Die Ordnung des Raums ist nicht nur für Architekten von Bedeutung, denn die Raummetaphorik scheint auch das Erleben von interpersonellen Beziehungen zu bestimmen. Zumindest ist dies eine der Hypothesen, die das Erleben der Stellvertreter in sogenannten „Familienaufstellungen“ oder auch (leider ein etwas unglücklicher Begriff) „Organisationsaufstellungen“ bestimmt.

Unser Sprachgebrauch wimmelt nur so von Oben-unten-Unterscheidungen, wenn es um die Beschreibung von Machtstrukturen, von Über- oder Unterordnungsbeziehungen geht: „Oberschicht“ und „Unterschicht“, „Obrignkeit“ und „Untertanen“; „Hochmut“, der vor dem „Fall“ kommt; Karrieristen, die ihren „Aufstieg“ planen usw.

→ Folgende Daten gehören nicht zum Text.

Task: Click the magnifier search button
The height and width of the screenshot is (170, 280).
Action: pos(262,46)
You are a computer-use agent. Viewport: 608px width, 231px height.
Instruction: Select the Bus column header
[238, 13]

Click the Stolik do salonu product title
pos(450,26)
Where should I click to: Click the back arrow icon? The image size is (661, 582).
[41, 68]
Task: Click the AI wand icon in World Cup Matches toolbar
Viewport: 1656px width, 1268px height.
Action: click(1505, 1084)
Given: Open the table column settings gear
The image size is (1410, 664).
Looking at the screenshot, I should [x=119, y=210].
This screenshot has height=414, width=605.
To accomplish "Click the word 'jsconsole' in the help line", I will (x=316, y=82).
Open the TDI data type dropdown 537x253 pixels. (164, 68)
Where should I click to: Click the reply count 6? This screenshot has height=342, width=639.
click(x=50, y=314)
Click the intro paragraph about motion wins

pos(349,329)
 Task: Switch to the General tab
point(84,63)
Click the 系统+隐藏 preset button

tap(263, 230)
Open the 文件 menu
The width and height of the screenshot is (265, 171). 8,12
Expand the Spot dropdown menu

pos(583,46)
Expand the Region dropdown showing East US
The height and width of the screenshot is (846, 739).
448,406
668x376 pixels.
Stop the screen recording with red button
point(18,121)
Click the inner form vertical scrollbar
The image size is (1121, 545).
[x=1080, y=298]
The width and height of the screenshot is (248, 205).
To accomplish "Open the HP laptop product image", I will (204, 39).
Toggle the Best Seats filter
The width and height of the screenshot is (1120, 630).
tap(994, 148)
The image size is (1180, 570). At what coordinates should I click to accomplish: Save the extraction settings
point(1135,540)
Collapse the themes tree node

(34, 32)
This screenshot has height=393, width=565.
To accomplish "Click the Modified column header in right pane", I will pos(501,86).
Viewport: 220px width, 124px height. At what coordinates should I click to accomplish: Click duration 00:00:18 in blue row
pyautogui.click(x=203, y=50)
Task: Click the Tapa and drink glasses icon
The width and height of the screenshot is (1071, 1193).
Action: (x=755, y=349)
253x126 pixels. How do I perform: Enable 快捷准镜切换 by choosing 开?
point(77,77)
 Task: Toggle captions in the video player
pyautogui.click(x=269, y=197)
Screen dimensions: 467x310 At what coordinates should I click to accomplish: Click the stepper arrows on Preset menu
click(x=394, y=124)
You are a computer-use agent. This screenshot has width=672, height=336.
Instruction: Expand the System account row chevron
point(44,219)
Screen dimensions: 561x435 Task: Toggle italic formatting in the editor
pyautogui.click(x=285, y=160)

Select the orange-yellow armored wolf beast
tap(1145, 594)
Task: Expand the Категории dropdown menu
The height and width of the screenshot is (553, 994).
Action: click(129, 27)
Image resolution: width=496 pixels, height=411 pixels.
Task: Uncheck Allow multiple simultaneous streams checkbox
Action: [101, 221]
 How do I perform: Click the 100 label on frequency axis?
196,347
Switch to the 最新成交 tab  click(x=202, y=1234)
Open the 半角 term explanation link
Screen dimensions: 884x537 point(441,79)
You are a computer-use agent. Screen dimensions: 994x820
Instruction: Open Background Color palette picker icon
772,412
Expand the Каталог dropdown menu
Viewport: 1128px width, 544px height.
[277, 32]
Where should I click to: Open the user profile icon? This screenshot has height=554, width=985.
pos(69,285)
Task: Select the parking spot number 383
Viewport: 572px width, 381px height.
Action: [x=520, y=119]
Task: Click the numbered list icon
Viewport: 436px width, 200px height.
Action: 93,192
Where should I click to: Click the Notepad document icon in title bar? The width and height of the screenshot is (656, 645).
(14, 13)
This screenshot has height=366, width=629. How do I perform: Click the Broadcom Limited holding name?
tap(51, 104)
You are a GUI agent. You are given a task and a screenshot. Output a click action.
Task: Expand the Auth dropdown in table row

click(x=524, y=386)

1 Gedanke zu “12.3 Vertikale Beziehungen: Die Komponenten/Elemente sind übereinander bzw. untereinander in unterschiedlichen Ebenen gekoppelt.”

  1. Das Erleben von Oben-unten-Unterscheidungen in Familien, Organisationen und generell in der Gesellschaft könnte von den Entwicklungsstadien und Rollen der beteiligten Individuen abhängen. Das Baby fühlt sich unten und die Mutter oben sowie später Schüler und Lehrer und dann Arbeitnehmer und Arbeitgeber. Wenn dann plötzlich agiles Arbeiten eingeführt wird, sind beide Seiten irritiert und kommen aus ihren sozialisierten Rollen bloß schwer heraus.